Try it
Exact copies of all the entries are needed.

____

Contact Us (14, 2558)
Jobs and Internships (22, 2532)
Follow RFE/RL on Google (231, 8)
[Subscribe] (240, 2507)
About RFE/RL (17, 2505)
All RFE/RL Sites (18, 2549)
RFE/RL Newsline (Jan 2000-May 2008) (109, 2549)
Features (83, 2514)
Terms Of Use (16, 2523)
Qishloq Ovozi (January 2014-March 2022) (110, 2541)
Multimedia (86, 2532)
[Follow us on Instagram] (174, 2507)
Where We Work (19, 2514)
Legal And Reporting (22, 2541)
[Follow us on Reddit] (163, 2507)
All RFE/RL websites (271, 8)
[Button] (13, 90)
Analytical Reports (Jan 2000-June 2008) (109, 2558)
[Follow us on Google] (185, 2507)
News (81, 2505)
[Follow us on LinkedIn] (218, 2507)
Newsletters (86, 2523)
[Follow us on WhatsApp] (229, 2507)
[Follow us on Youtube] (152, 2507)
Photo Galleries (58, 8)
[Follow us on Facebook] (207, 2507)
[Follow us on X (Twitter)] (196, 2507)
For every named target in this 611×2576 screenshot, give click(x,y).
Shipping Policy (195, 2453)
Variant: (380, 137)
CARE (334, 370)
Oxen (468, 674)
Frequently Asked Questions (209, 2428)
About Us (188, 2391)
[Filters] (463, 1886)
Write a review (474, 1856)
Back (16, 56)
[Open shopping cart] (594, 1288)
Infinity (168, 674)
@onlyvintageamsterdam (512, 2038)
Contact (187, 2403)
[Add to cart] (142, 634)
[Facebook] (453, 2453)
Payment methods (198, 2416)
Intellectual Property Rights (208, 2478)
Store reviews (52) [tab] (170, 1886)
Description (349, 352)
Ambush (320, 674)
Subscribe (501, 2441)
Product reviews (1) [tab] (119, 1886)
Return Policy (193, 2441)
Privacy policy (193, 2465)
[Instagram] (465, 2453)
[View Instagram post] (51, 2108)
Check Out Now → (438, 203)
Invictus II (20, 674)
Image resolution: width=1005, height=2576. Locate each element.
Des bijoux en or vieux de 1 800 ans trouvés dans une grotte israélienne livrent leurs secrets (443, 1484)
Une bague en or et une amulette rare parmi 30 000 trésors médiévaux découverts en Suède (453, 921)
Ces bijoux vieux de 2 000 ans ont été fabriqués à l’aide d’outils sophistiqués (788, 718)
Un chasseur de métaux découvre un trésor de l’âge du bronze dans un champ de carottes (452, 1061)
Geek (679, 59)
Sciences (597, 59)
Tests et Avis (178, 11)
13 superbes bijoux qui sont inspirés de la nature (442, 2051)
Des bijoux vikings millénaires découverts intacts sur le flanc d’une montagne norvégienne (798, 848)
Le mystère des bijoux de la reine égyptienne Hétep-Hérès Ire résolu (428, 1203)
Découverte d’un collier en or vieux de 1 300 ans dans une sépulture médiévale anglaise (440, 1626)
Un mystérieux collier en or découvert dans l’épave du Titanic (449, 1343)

____

Written response
Contact Us (14, 2558)
Jobs and Internships (22, 2532)
Follow RFE/RL on Google (231, 8)
[Subscribe] (240, 2507)
About RFE/RL (17, 2505)
All RFE/RL Sites (18, 2549)
RFE/RL Newsline (Jan 2000-May 2008) (109, 2549)
Features (83, 2514)
Terms Of Use (16, 2523)
Qishloq Ovozi (January 2014-March 2022) (110, 2541)
Multimedia (86, 2532)
[Follow us on Instagram] (174, 2507)
Where We Work (19, 2514)
Legal And Reporting (22, 2541)
[Follow us on Reddit] (163, 2507)
All RFE/RL websites (271, 8)
[Button] (13, 90)
Analytical Reports (Jan 2000-June 2008) (109, 2558)
[Follow us on Google] (185, 2507)
News (81, 2505)
[Follow us on LinkedIn] (218, 2507)
Newsletters (86, 2523)
[Follow us on WhatsApp] (229, 2507)
[Follow us on Youtube] (152, 2507)
Photo Galleries (58, 8)
[Follow us on Facebook] (207, 2507)
[Follow us on X (Twitter)] (196, 2507)
For every named target in this 611×2576 screenshot, give click(x,y).
Shipping Policy (195, 2453)
Variant: (380, 137)
CARE (334, 370)
Oxen (468, 674)
Frequently Asked Questions (209, 2428)
About Us (188, 2391)
[Filters] (463, 1886)
Write a review (474, 1856)
Back (16, 56)
[Open shopping cart] (594, 1288)
Infinity (168, 674)
@onlyvintageamsterdam (512, 2038)
Contact (187, 2403)
[Add to cart] (142, 634)
[Facebook] (453, 2453)
Payment methods (198, 2416)
Intellectual Property Rights (208, 2478)
Store reviews (52) [tab] (170, 1886)
Description (349, 352)
Ambush (320, 674)
Subscribe (501, 2441)
Product reviews (1) [tab] (119, 1886)
Return Policy (193, 2441)
Privacy policy (193, 2465)
[Instagram] (465, 2453)
[View Instagram post] (51, 2108)
Check Out Now → (438, 203)
Invictus II (20, 674)
Image resolution: width=1005, height=2576. Locate each element.
Des bijoux en or vieux de 1 800 ans trouvés dans une grotte israélienne livrent leurs secrets (443, 1484)
Une bague en or et une amulette rare parmi 30 000 trésors médiévaux découverts en Suède (453, 921)
Ces bijoux vieux de 2 000 ans ont été fabriqués à l’aide d’outils sophistiqués (788, 718)
Un chasseur de métaux découvre un trésor de l’âge du bronze dans un champ de carottes (452, 1061)
Geek (679, 59)
Sciences (597, 59)
Tests et Avis (178, 11)
13 superbes bijoux qui sont inspirés de la nature (442, 2051)
Des bijoux vikings millénaires découverts intacts sur le flanc d’une montagne norvégienne (798, 848)
Le mystère des bijoux de la reine égyptienne Hétep-Hérès Ire résolu (428, 1203)
Découverte d’un collier en or vieux de 1 300 ans dans une sépulture médiévale anglaise (440, 1626)
Un mystérieux collier en or découvert dans l’épave du Titanic (449, 1343)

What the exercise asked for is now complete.